ガイアの想いが唄となり、ソラの心に響いてきたのだ。
人間たちよ
忘れたのか?
海も
山も
大地も
私から生まれた
お前たちの同胞なのに
人間たちよ
忘れたのか?
空を飛ぶ鳥も
地を歩く獣も
海を泳ぐ魚も
私から生まれた
お前たちの同胞なのに
人間たちよ
何故、同胞を傷つけるのか?
海と山と大地が泣いている
鳥と獣と魚が泣いている
彼らの悲しみが伝わらぬか?
彼らの苦しみがわからぬか?
彼らの悲しみと苦しみは
嵐を呼び
火を噴き
やがて、大地を揺らすだろう
「偉大なるガイアよ。私の声が聞こえるか?」
唄がやんだ。
「おぉ、光の戦士か?」
「そうだ、久しぶりだな。いつからその唄を?」
「大地と海で、鋭い閃光があがり多くの同胞の命が奪われた。その時から唄い続けておる」
「核実験か・・・・・・大分、傷ついているようだな」
ソラはそう言うと、ガイアのハートにコズミック・エナジーを送り込んだ。
「どうだ?少しは楽になったか?」
「あぁ。しかし・・・・・・・」
「わかっている。最後の時は、そう遠くないっていうんだろ?」
「そうだ。闇が、私の魂を覆い始めた。人間の意識が変わらない限り、闇は増殖し続けるだろう。私は、自分に付いた闇を取り払うために、時々体を震わせなければならん。時には、地上も大きく揺れるだろうが、どうする事もできないのだ。でも、もし人間の意識が変わったなら、私の魂を覆った闇が消え、地球は第二の進化を遂げる」
「アセンションか・・・・・・」
「あぁ。

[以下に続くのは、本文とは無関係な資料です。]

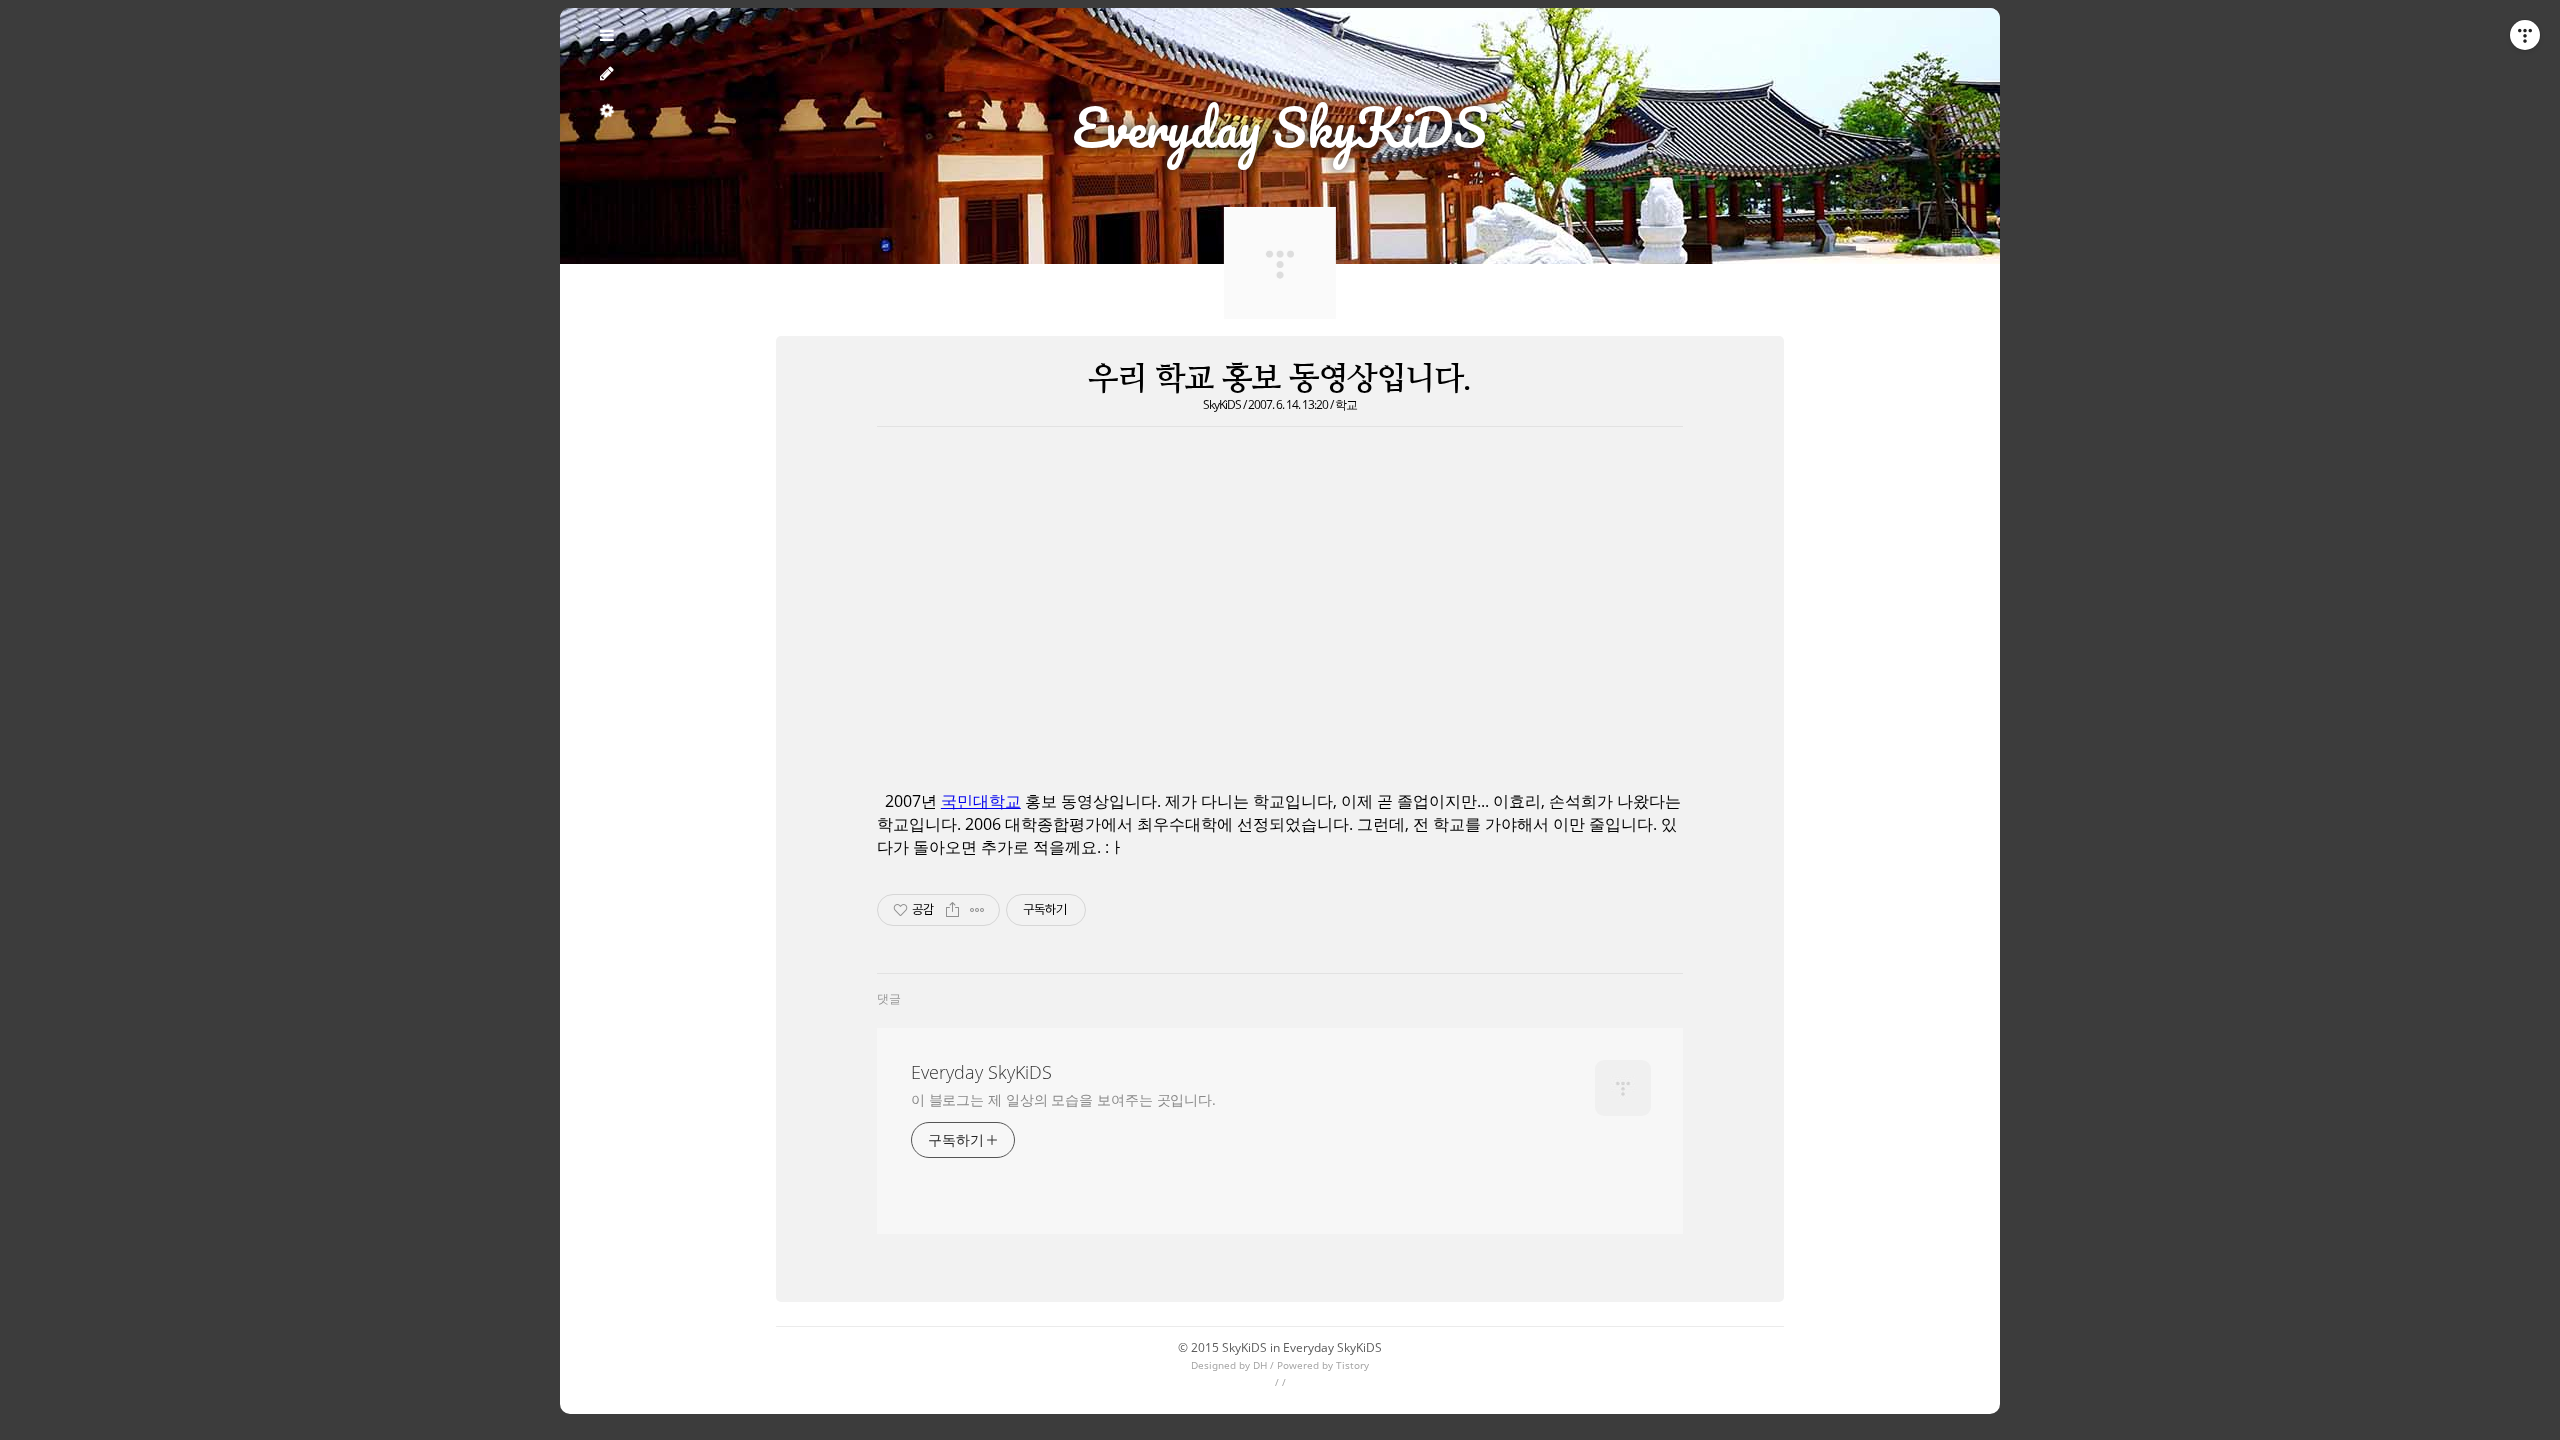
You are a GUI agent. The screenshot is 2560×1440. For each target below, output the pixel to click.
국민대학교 (981, 801)
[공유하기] (952, 910)
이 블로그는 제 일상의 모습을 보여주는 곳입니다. (1063, 1099)
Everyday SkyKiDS (981, 1072)
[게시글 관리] (977, 910)
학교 (1346, 404)
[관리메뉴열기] (2525, 35)
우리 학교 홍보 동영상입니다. (1279, 378)
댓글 (889, 998)
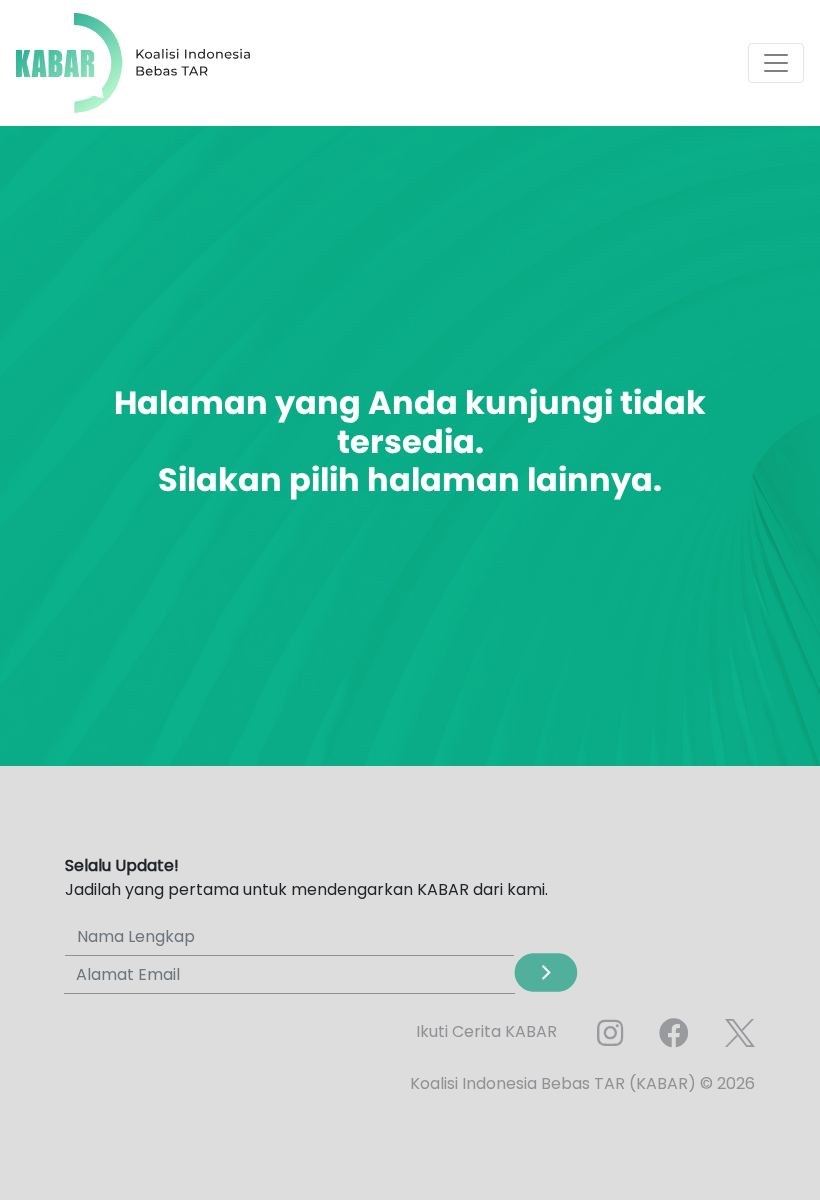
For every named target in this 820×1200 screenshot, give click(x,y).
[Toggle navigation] (776, 63)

しかし、今のままでは無理であろう。人間の意識が低すぎる。かつてのアトランティス末期の時代より酷い状態だ」
「確かに・・・・・・だが、まだ希望を捨てないでくれ。その為に、私は来たのだ」
「承知した。光の戦士よ。もう少しだけ、時間をやろう」
「ありがとう。ガイアよ」
ソラは意識を地上へと戻し、眠っている万理絵の意識下に潜り込む。
やがて、長かった夜が明けた。
それは、万理絵の運命を大きく変える夜明けだった。